### Texto para leitura
········

Quantas vezes já não me sentei na beira da cama, ao lado do criado-mudo, cansado de tanto aborrecimento e tristeza, querendo apenas ser para o resto da vida. Sentindo-me prostrado, com intentos de parar o mundo, saltar para a glória à força, realizar uma utopia, lançar-se ao que chamam missão pessoal, projetar-me ao fantástico súbito, arrebatador e derradeiro; ou mais precisamente, para o final feliz.
Meus braços sem vida repousam na côxa retesada, extenuada. Hoje não fui trabalhar por conta das dores nas costas. (Machuquei-a em uma das vértebras ao carregar correndo um cara nos ombros no treinamento de Krav Maga.)
Minha alma, sinto-a uma casa da qual querem abandonar sem motivo, pelo simples ímpeto de fugir. Esta, de estrutura frágil, de rachaduras extensas nas paredes, preenchidas de mofo, vigas que estalam por detrás do teto, como fantasmas que outrora estavam adormecidos e que agora reclamam seu território.

········

### Dados fornecidos

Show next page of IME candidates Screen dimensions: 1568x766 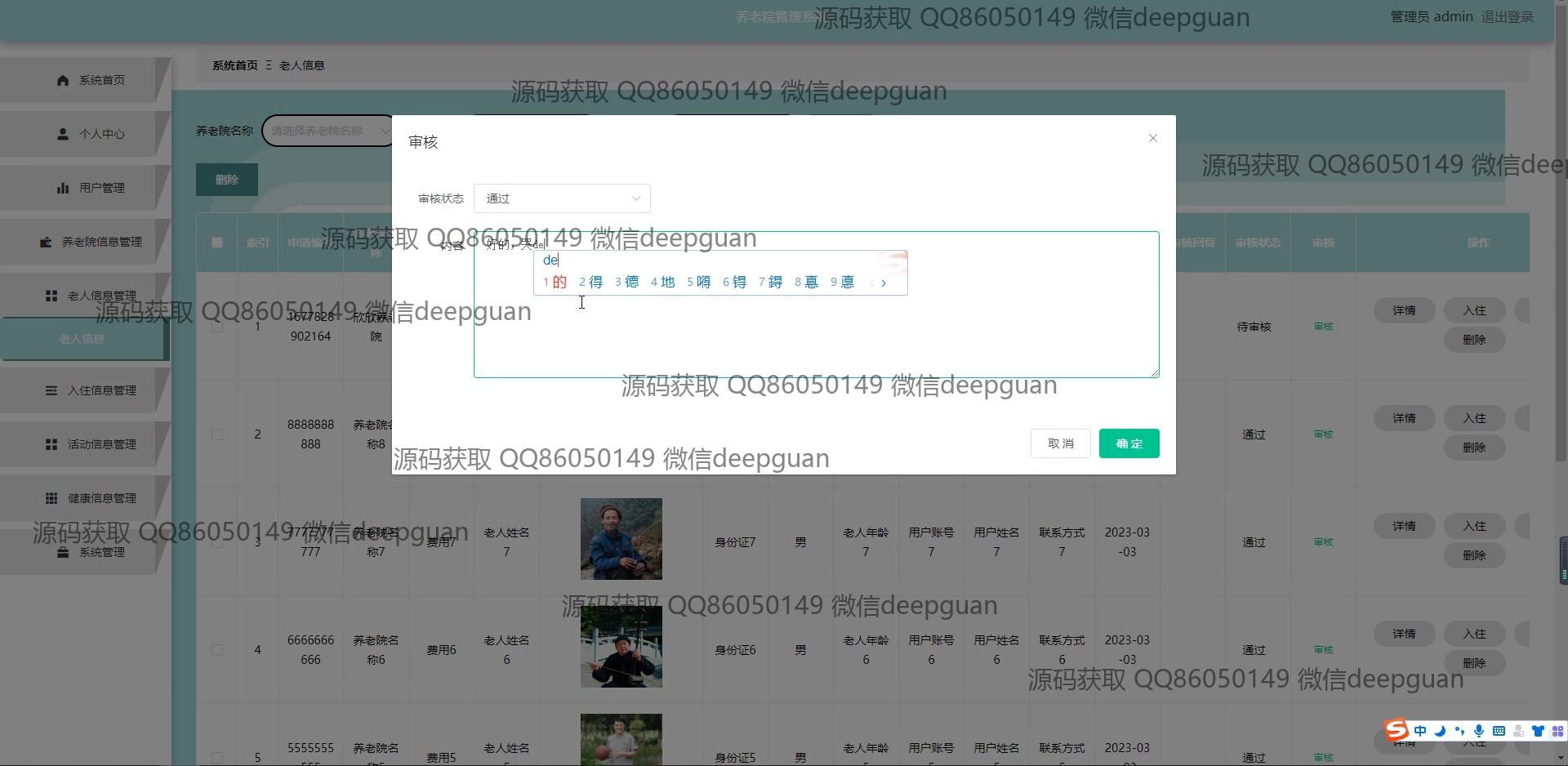point(884,283)
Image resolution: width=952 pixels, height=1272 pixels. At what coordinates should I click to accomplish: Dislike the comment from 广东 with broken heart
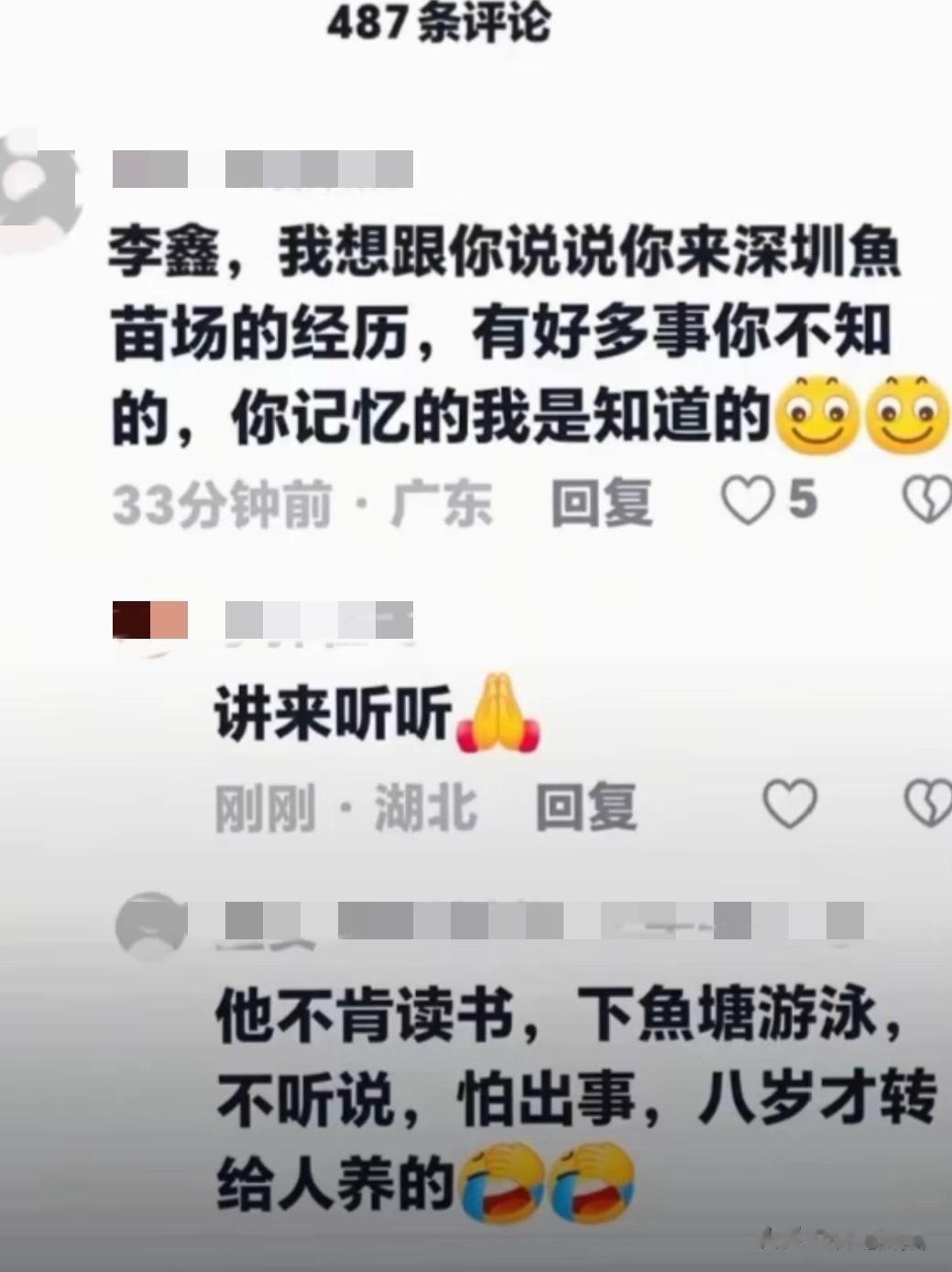click(x=927, y=501)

········

### Atividades a realizar
1. Transcreva fielmente o trecho do texto que vai de "Meus braços sem" até "reclamam seu território.".
2. Para cada afirmação a seguir, indique se está de acordo com o texto, respondendo sim ou não e citando literalmente as palavras do texto que justificam a resposta. (a) Quem narra não foi trabalhar hoje em razão de dores nas costas. (b) A lesão nas costas ocorreu durante uma partida de futebol. (c) As paredes da casa a que a alma é comparada não apresentam rachaduras.
Baseie-se exclusivamente no texto, sem recorrer à listagem.

### Respostas a seguir
1.
Meus braços sem vida repousam na côxa retesada, extenuada. Hoje não fui trabalhar por conta das dores nas costas. (Machuquei-a em uma das vértebras ao carregar correndo um cara nos ombros no treinamento de Krav Maga.)
Minha alma, sinto-a uma casa da qual querem abandonar sem motivo, pelo simples ímpeto de fugir. Esta, de estrutura frágil, de rachaduras extensas nas paredes, preenchidas de mofo, vigas que estalam por detrás do teto, como fantasmas que outrora estavam adormecidos e que agora reclamam seu território.

2.
(a) Sim: "Hoje não fui trabalhar por conta das dores nas costas."
(b) Não: "ao carregar correndo um cara nos ombros no treinamento de Krav Maga"
(c) Não: "de rachaduras extensas nas paredes"